» **Written exercise A**:
From the notes on unit testing, reproduce the passage starting at "The example from" and ending at "of possible bugs.".
» **Written exercise B**:
In the notes on unit testing, which style of testing is named as by far the most widely used today?

** Begin Page text **

The dominant paradigm

By far the most widely used style of testing today is unit testing.

Invent a "state of the world".
Run the unit we're testing (e.g. a function).
Check the modified state of the world to see if it looks like it should.
Profit!

Shameless Wikipedia pillaging

If you're used to unit testing, this may look reasonable.

public class TestAdder {
    public void testSum() {
        Adder adder = new AdderImpl();
        assert(adder.add(1, 1) == 2);
        assert(adder.add(1, 2) == 3);
        assert(adder.add(2, 2) == 4);
        assert(adder.add(0, 0) == 0);
        assert(adder.add(-1, -2) == -3);
        assert(adder.add(-1, 1) == 0);
        assert(adder.add(1234, 988) == 2222);
    }
}

The "real world" adds tons of cruft: mock objects, preprocessor abuse to expose "test seams", etc.

Problem: unit testing is only as good as your patience

The example from the previous slide contains 7 tests.

It's not hard to imagine a world in which we lose the will to continue inventing new unit tests long before we've exhausted our search of the space of possible bugs.

Let's sort a list

mergeSort :: (a -> a -> Bool) -> [a] -> [a]
mergeSort pred = go
  where
    go []  = []
    go [x] = [x]
    go xs  = merge (go xs1) (go xs2)

** End Page text **
** Begin Provided data **

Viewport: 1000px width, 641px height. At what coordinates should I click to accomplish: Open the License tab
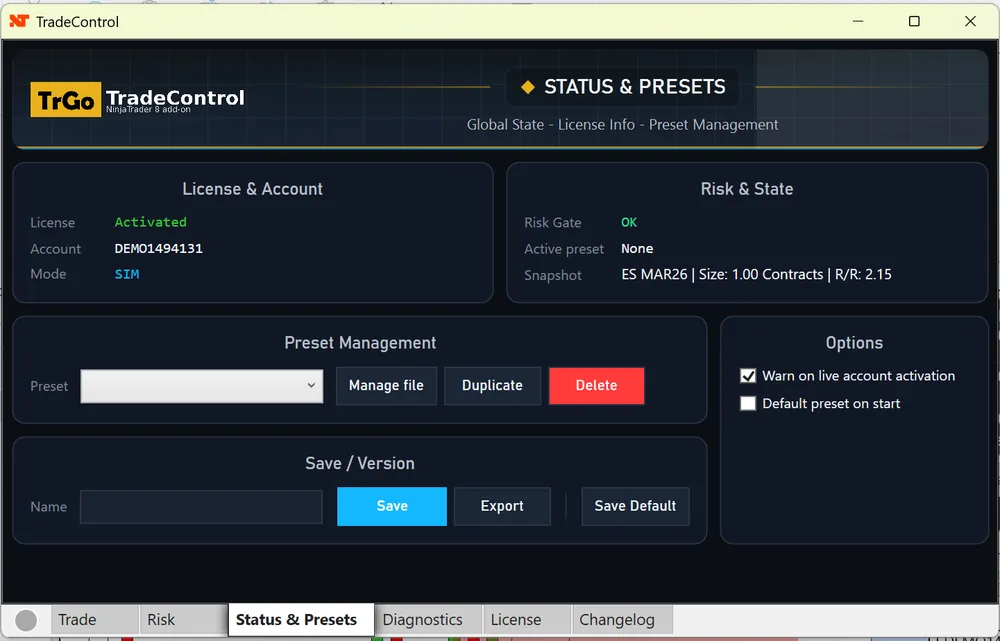point(526,619)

** End Provided data **

» **Final result A**:
The example from the previous slide contains 7 tests.

It's not hard to imagine a world in which we lose the will to continue inventing new unit tests long before we've exhausted our search of the space of possible bugs.

» **Final result B**:
Unit testing.